The Longhorns' little guy was scoring points in bunches and the Sooners' big man was clouded by a concussion sustained in the first half.
Abrams' burst of 16 straight points over the final 8 minutes and the injury to one of the best players in the country were too much for the No. 2 Sooners to overcome in a 73-68 Texas victory that stopped Oklahoma's 13-game winning streak.
The loss also likely spoiled the Sooners' chance at grabbing their first No. 1 ranking since 1990.
"I feel like with Blake playing it would have been a different game and I feel like with him we would have won," said Oklahoma's freshman guard Willie Warren, who led the Sooners with 27 points.
But Griffin played only 11 minutes, all in the first half, and the Big 12's leading scorer and rebounder finished with two points and three rebounds. It appeared Griffin turned on the baseline to take a shot and ran into the open hand of 300-pound Texas forward Dexter Pittman. He left the game with about 4 minutes left in the half and didn't return.
"Those are two strong guys. When they hit, that's a big enough collision right there," Texas coach Rick Barnes said.
Warren hit six 3-pointers to lead Oklahoma (25-2, 11-1 Big 12). Abrams finished with 23 points and Damion James scored 16 for the Longhorns ( 18-8, 7-5).
Abrams started his run of consecutive points with a 3-pointer that put Texas up 56-50. He finished it with another 3 over two defenders to put the Longhorns up 69-65 with 1:17 to play.
"I talked to him a bit and asked him if he could stop hitting shots to help us out a bit, but he didn't listen," Warren said.
After the Sooners cut the lead to one on Juan Patillo's putback layup, Pittman grabbed an offensive rebound before powering over three Sooners for the basket. Oklahoma's Tony Crocker missed a 3-pointer to tie before Abrams drew a foul and made his two free throws.
Warren, the Big 12's top scoring freshman, did his best to carry the Sooners on the court where he won a Texas state high school championship last season. He was 10 of 20 from the floor and his six assists but it was clear the Sooners missed their leader Griffin.

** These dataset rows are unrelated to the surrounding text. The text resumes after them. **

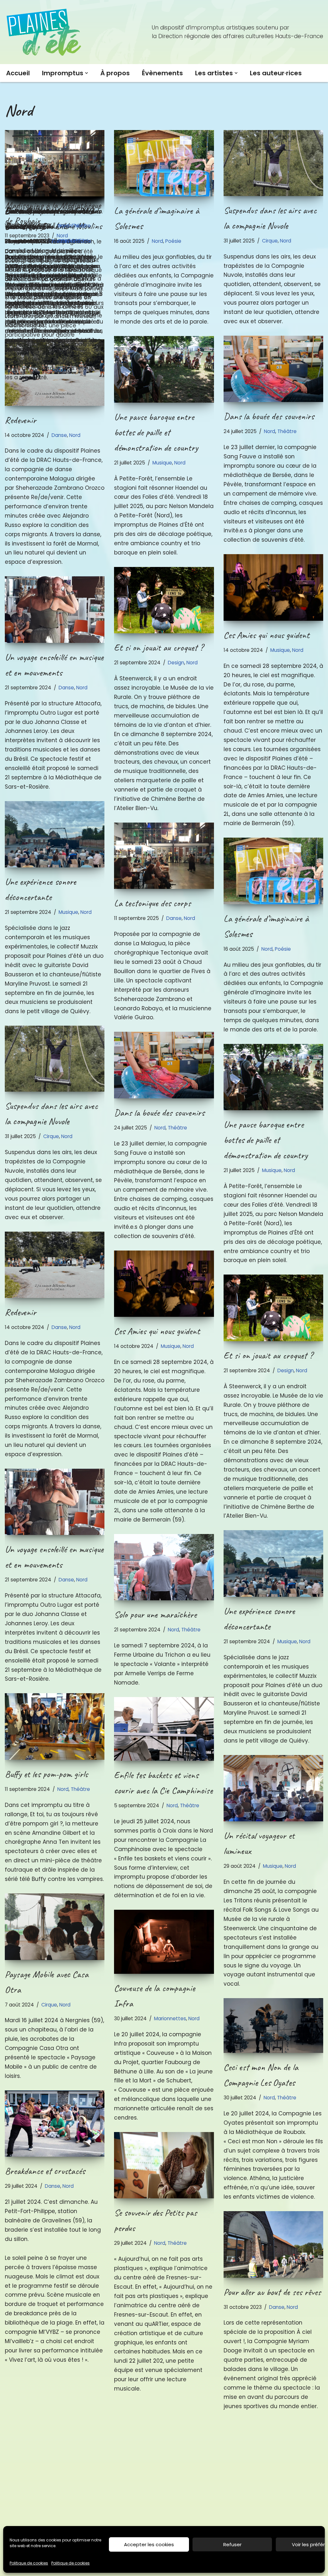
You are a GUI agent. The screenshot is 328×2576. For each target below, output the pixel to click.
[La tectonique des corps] (54, 163)
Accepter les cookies (149, 2544)
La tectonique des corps (43, 210)
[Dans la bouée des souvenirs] (273, 369)
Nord (80, 225)
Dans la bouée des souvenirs (269, 416)
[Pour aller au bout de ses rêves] (273, 2244)
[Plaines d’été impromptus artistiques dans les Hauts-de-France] (45, 32)
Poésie (173, 241)
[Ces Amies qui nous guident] (273, 587)
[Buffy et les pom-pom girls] (54, 1726)
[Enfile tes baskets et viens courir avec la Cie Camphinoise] (164, 1729)
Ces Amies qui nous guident (266, 635)
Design (176, 662)
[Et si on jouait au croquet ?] (164, 600)
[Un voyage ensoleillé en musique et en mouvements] (54, 609)
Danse (64, 225)
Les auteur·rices (276, 73)
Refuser (232, 2544)
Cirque (270, 240)
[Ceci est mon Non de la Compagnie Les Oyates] (273, 2025)
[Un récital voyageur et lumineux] (273, 1788)
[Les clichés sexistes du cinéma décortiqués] (164, 2436)
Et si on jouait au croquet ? (158, 647)
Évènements (162, 73)
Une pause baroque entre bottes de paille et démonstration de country (156, 432)
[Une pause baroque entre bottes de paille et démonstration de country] (164, 369)
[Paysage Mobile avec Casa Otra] (54, 1926)
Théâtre (287, 431)
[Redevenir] (54, 372)
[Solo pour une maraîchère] (164, 1567)
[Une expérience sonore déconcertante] (54, 834)
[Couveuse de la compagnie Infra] (164, 1942)
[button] (86, 73)
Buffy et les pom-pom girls (46, 1774)
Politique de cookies (29, 2563)
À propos (115, 73)
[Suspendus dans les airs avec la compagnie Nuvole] (273, 163)
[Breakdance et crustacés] (54, 2123)
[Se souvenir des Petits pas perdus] (164, 2165)
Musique (162, 462)
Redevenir (20, 420)
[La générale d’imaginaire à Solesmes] (164, 163)
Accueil (18, 73)
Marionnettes (170, 2018)
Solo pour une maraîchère (155, 1614)
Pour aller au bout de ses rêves (272, 2292)
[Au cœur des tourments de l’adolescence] (273, 2454)
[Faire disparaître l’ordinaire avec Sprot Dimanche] (54, 2407)
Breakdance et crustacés (45, 2171)
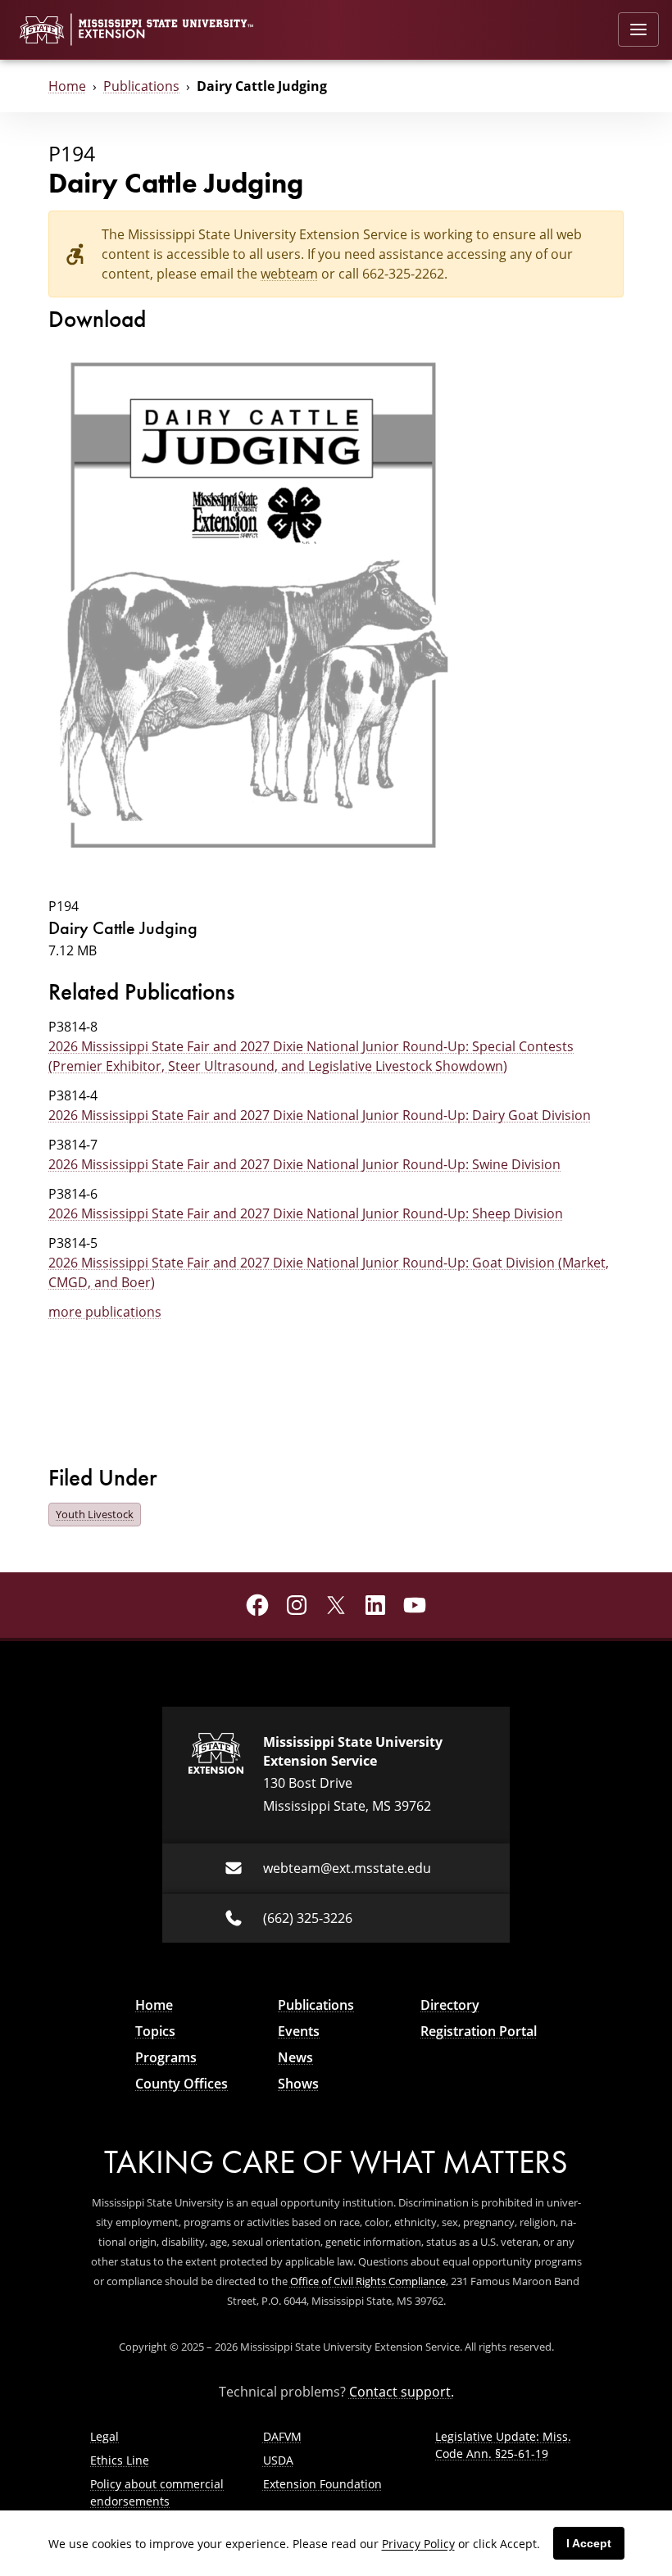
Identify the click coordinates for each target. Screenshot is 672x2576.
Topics (155, 2031)
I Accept (588, 2543)
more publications (104, 1311)
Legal (104, 2436)
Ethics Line (119, 2460)
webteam (289, 273)
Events (299, 2031)
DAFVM (282, 2436)
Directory (449, 2005)
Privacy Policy (418, 2543)
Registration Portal (478, 2031)
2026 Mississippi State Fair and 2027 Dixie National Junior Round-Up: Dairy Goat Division (319, 1114)
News (295, 2057)
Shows (298, 2084)
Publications (141, 85)
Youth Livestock (95, 1514)
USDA (278, 2460)
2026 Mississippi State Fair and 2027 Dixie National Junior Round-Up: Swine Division (304, 1163)
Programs (166, 2057)
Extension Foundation (322, 2484)
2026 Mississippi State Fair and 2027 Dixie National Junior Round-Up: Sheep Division (305, 1213)
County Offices (181, 2084)
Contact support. (401, 2391)
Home (67, 85)
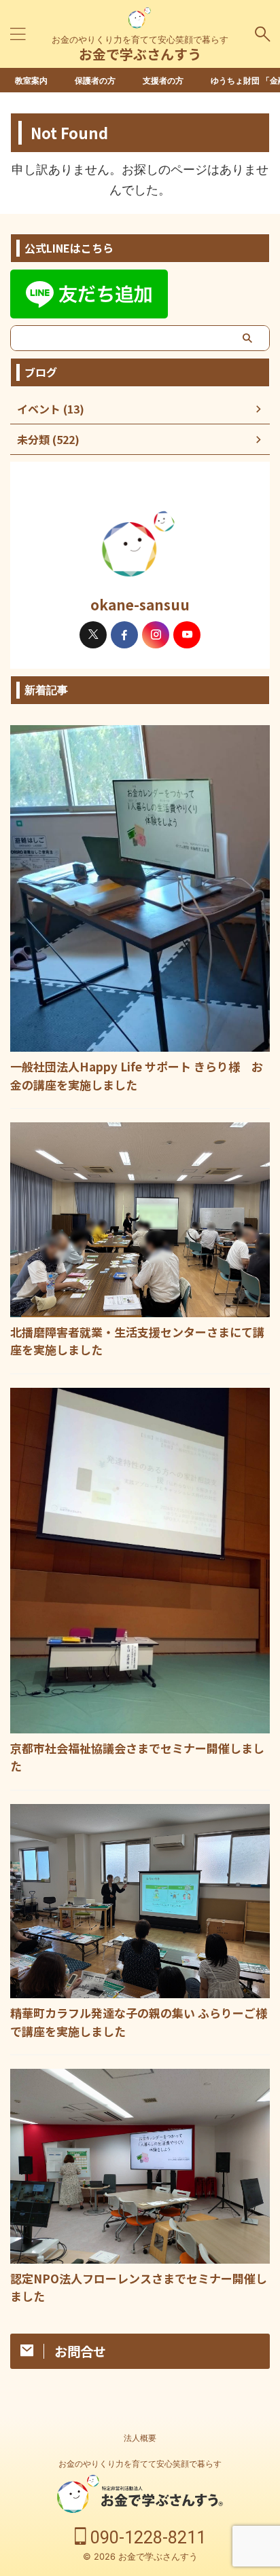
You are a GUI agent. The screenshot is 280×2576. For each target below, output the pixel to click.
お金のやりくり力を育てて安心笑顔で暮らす (140, 2464)
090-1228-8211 (146, 2537)
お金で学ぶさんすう (140, 54)
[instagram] (155, 634)
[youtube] (186, 634)
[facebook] (124, 634)
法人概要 (140, 2438)
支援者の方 (163, 80)
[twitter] (93, 634)
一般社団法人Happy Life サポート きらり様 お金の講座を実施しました (136, 1075)
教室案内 (31, 80)
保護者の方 (95, 80)
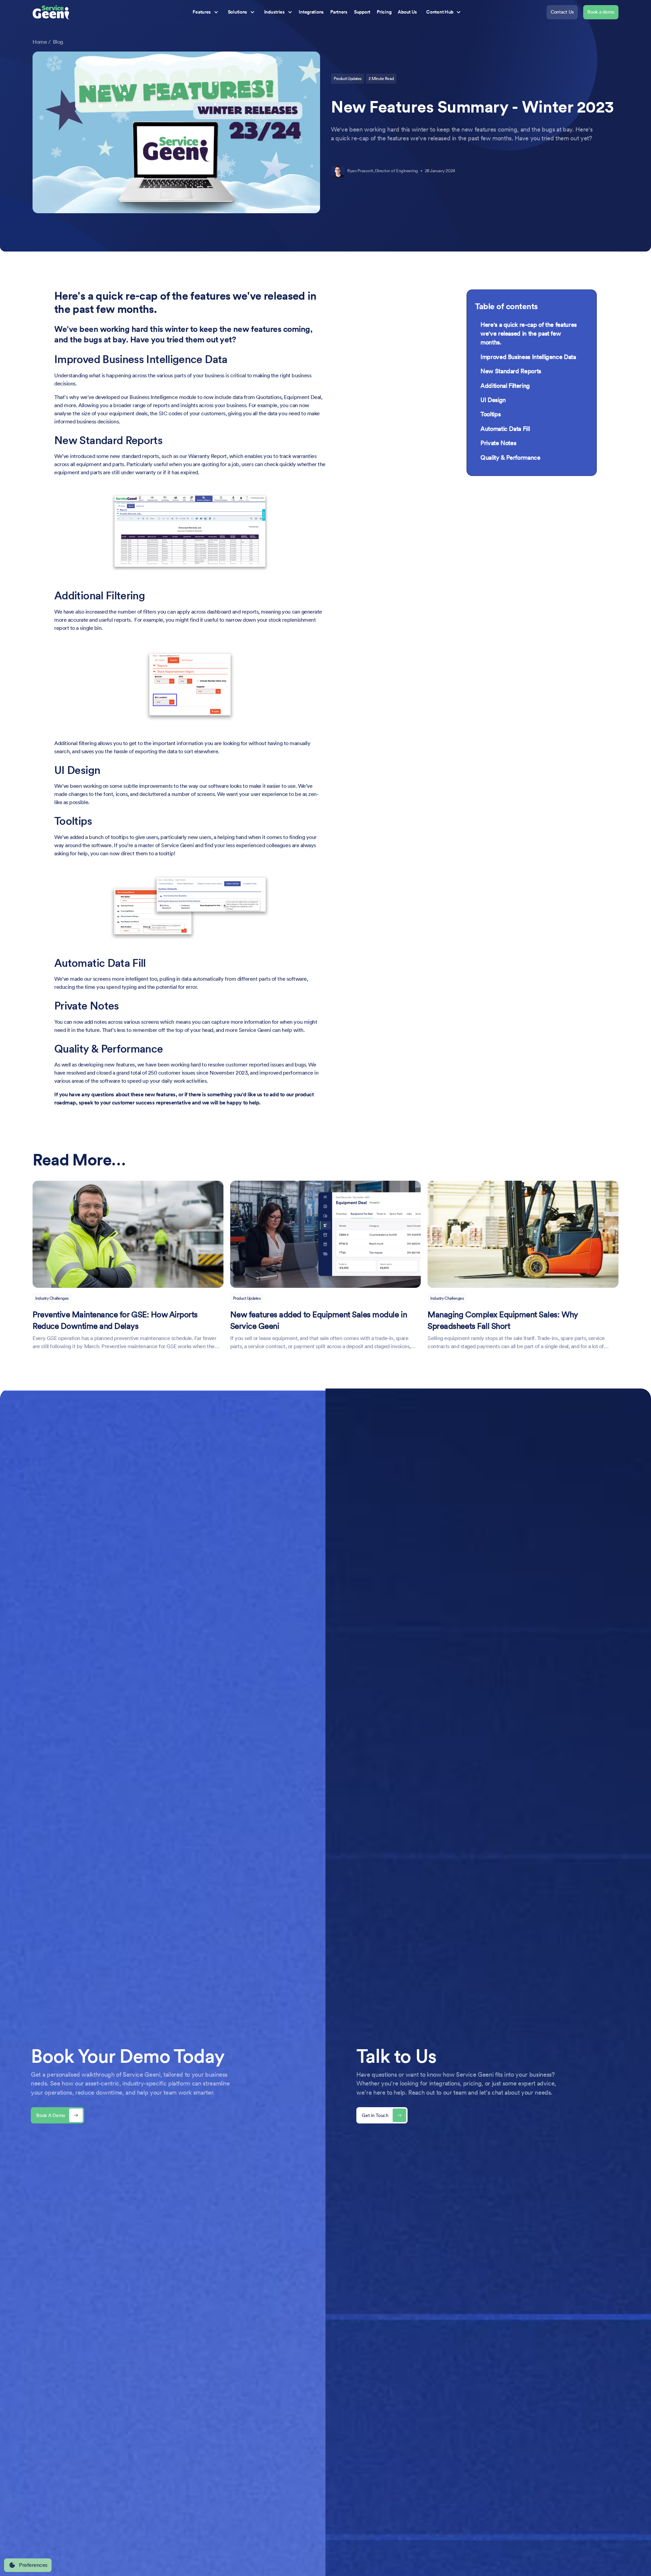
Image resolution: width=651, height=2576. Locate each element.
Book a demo (600, 12)
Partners (339, 12)
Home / (42, 42)
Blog (58, 42)
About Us (407, 12)
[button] (204, 12)
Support (362, 12)
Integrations (311, 12)
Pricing (384, 12)
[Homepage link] (52, 12)
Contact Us (562, 12)
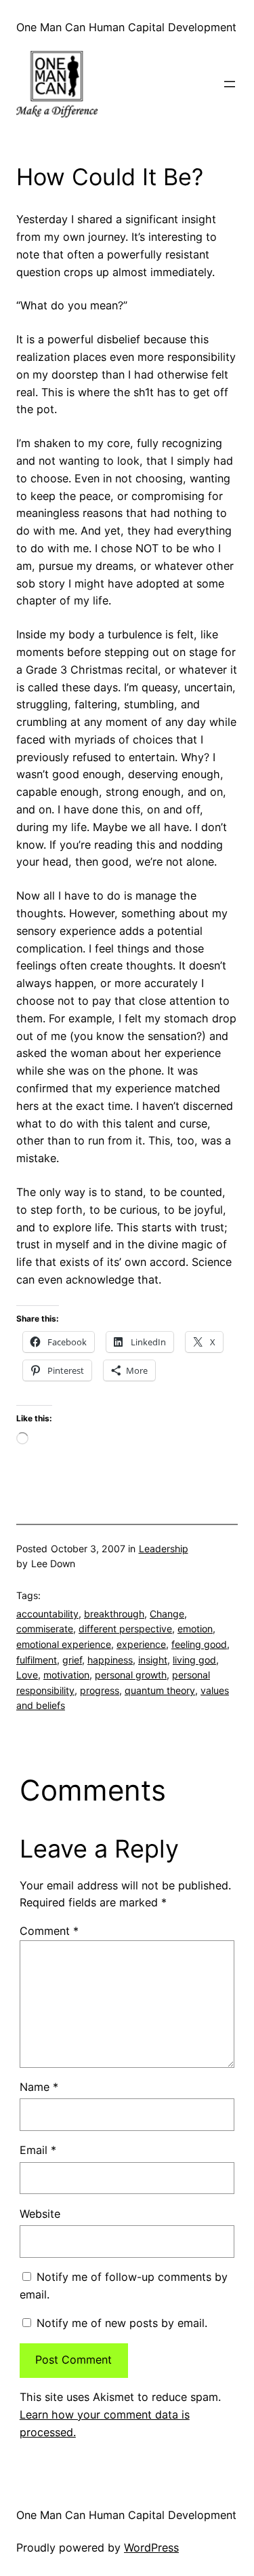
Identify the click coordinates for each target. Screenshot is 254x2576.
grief (72, 1660)
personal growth (131, 1674)
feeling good (199, 1644)
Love (27, 1674)
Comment (49, 1931)
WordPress (151, 2547)
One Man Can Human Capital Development (126, 27)
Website (40, 2214)
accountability (47, 1613)
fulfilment (36, 1660)
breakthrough (114, 1613)
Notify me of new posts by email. (122, 2323)
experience (141, 1644)
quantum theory (160, 1690)
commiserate (44, 1628)
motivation (66, 1674)
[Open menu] (229, 84)
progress (99, 1690)
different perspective (125, 1628)
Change (167, 1613)
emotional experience (63, 1644)
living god (194, 1660)
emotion (195, 1628)
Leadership (163, 1548)
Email (38, 2150)
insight (152, 1660)
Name (39, 2087)
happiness (110, 1660)
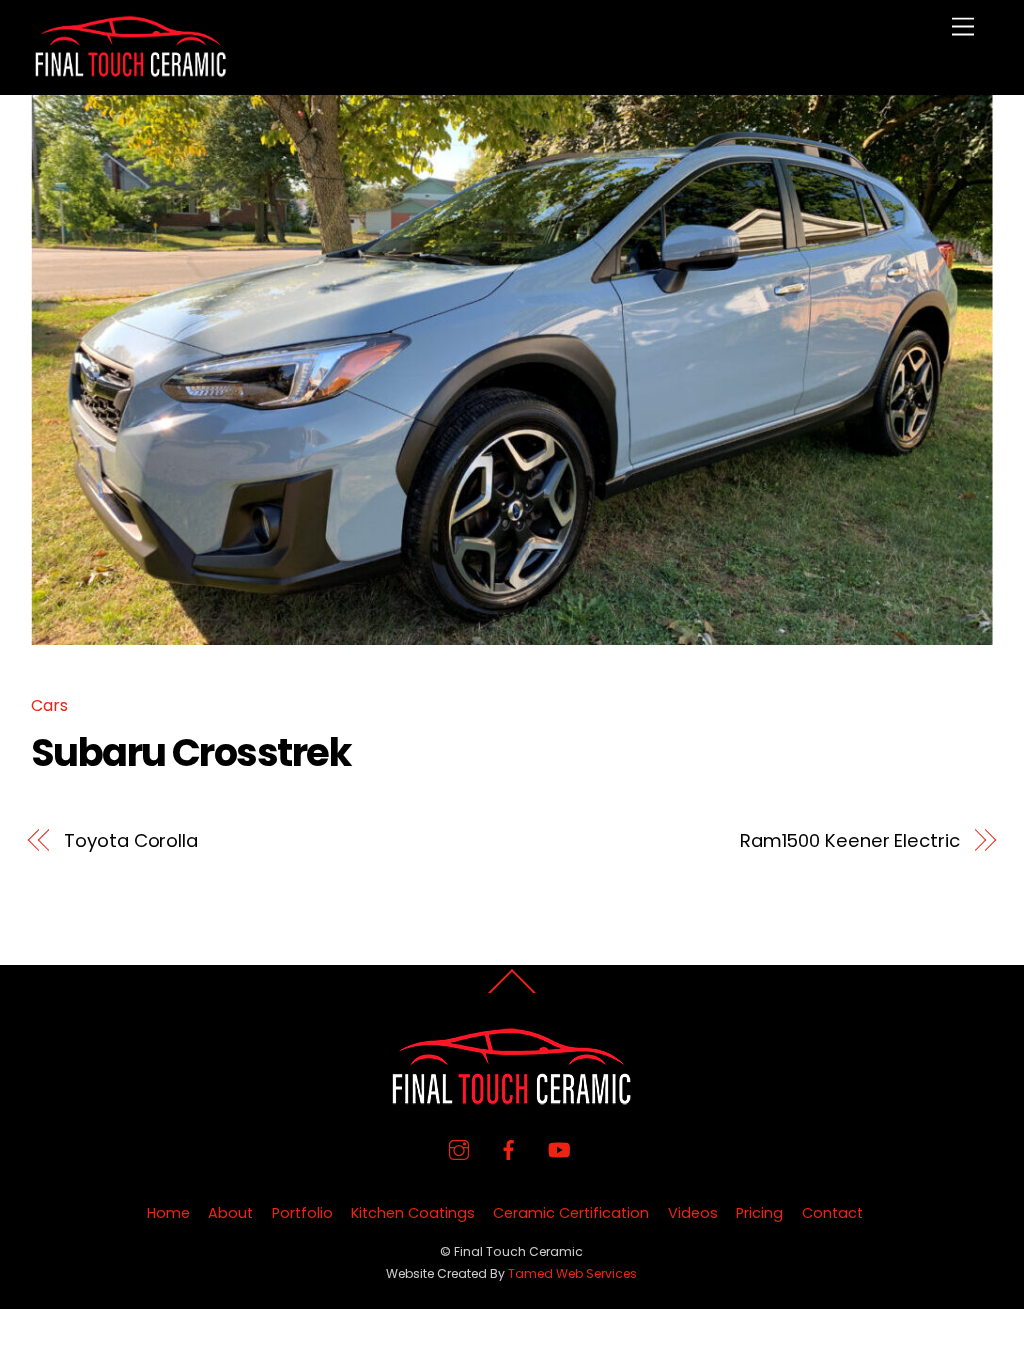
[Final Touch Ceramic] (131, 69)
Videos (693, 1213)
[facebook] (509, 1149)
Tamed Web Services (572, 1273)
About (230, 1213)
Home (168, 1213)
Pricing (759, 1213)
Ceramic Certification (571, 1213)
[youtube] (559, 1149)
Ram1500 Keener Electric (850, 840)
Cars (49, 705)
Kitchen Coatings (413, 1213)
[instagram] (459, 1149)
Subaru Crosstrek (190, 752)
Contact (832, 1213)
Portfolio (302, 1213)
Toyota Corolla (131, 840)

"He had a great night," Abrams said of Warren. "My mindset isn't to outshoot him, but just to contain him."
Texas came in desperate for a win after losing four of its last six and the game quickly picked up the intensity and physical play of the Longhorns' and Sooners' football rivalry. Griffin knocked down the wispy Abrams just 10 seconds into the game to pick up his first foul.
"Yeah, it was physical down there, there was a lot of contact," James said.
Griffin soon picked up another foul and had already spent about 5 minutes of the half on the bench before he got hurt. He went back to the bench and sat there with a cotton swab stuffed into his left nostril. At halftime, while his teammates ran off the court, Griffin staggered toward the locker room as a trainer held his right arm. He sat on the bench the entire second half.
"I don't know what happened," Oklahoma coach Jeff Capel said.
It was unclear when Griffin would return. The Sooners play Monday night at home against Kansas. Asked if Griffin wanted to return to the game, Capel said, "He didn't come to me ... this was a decision by the doctors."
After Texas built a 41-29 lead early in the second, Oklahoma stormed back with a 14-0 run and led 43-41 on consecutive baskets by Patillo. Two more 3s by Warren put Oklahoma up 61-56 with 5 minutes to play. Even that came with some drama as Warren collapsed to the floor writhing in pain and trainers ran onto the court to work out cramps in his left calf.
That's when Abrams wrapped it up with the long shots of his own. His third 3 put Texas up 66-64, a lead the Longhorns wouldn't give away.
"You could say this gives us new life," James said. "We really wanted to turn this thing around."